Sleep is so good.
Yes it is, brain. Yes it is.
We should do it more often.
I’ll try to keep that in mind. But right now I need to take a leak.
I drag myself out of bed, barely managing to get my feet underneath me before I perform a face plant onto the carpet. Standing up, I run a hand through my hair before stretching my arms above my head. I let them fall to my sides and try to remember what I was about to do.
A quiet cough interrupts my deliberations on the matter and I turn to see Emma looking at me from where she’s standing by the computer equipment. Her hair is suffering the after effects of a lengthy fight with her pillow and I consider giving her a hard time about it.
Then I look down and realize that only a pair of white boxers with hearts all over them stand between her eyes and my man bits.
Is it too late to pretend we’re sleep walking?
“Hey - sleep well?” I try to ask the question casually as I head for the bathroom but I suspect that my burning cheeks are not helping my cause. Neither is the focus on my feet making my steps any less awkward.
“Like a baby,” she replies with a satisfied smile. I’m glad she has the grace to not comment on my attire when I pass by her. “I’ve got something to show you when you’re done in there.”
“I hope it’s one of the pictures we found on a major newspaper’s website,” I say before closing the door behind me. I lift up the toilet seat, give my bladder some breathing room, and push down the button that has the green water-saving text on it. I wash my hands and dry them and then, just as I’m about to return to the room, decide to put the seat back down.

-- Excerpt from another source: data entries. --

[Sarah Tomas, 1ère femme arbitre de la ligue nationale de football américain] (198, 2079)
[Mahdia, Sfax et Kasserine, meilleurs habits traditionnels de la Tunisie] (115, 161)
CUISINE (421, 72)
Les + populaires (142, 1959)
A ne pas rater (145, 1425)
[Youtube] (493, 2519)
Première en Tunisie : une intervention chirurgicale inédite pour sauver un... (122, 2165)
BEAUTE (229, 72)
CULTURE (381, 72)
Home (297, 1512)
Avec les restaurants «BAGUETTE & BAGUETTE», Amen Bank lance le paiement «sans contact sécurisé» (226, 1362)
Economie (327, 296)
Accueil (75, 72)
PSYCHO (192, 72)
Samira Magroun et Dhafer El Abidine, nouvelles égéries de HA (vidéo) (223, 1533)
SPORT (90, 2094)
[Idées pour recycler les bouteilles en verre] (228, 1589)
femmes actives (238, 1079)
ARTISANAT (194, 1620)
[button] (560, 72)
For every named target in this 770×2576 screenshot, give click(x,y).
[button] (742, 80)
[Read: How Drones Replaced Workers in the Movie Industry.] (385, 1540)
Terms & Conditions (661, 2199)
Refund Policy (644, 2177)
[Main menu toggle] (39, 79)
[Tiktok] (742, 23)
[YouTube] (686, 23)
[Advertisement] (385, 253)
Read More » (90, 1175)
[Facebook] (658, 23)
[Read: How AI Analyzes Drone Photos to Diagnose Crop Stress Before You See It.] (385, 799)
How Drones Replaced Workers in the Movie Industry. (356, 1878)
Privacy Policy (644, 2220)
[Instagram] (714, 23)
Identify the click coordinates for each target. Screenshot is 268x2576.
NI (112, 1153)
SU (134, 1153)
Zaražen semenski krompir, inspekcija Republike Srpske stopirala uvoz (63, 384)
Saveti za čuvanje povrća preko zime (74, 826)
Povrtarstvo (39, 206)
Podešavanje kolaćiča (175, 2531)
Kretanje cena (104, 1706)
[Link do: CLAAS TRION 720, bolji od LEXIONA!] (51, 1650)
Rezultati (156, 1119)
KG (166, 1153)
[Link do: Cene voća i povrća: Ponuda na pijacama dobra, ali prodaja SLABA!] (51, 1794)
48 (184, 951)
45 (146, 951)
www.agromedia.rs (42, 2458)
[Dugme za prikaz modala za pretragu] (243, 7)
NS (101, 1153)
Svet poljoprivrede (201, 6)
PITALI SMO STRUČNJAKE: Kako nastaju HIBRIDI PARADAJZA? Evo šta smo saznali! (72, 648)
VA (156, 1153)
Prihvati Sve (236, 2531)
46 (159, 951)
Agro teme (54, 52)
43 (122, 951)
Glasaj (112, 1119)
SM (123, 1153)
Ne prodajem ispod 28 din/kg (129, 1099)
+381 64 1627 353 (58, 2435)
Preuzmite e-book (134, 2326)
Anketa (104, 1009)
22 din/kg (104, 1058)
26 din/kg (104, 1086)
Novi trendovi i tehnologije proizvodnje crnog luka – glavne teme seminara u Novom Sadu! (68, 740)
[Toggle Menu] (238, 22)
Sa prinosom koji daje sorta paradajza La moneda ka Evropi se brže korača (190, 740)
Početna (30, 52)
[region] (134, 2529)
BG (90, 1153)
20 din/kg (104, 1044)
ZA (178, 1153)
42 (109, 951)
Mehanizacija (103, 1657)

“What’s up?” I ask, my footsteps hiccupping as I choose to go fetch my pants instead of standing around in my underwear.
“I tried logging into the Rebel Voice,” Emma says, her eyes flicking back and forth between me and the computer screen. “It looks like everything has been wiped clean or locked away somewhere I can’t find it. And there’s an email somewhere there shouldn’t be anything at all.”
“What’s it say?” I ask, buttoning up the cargo pants Joel so kindly provided me with two lifetimes ago.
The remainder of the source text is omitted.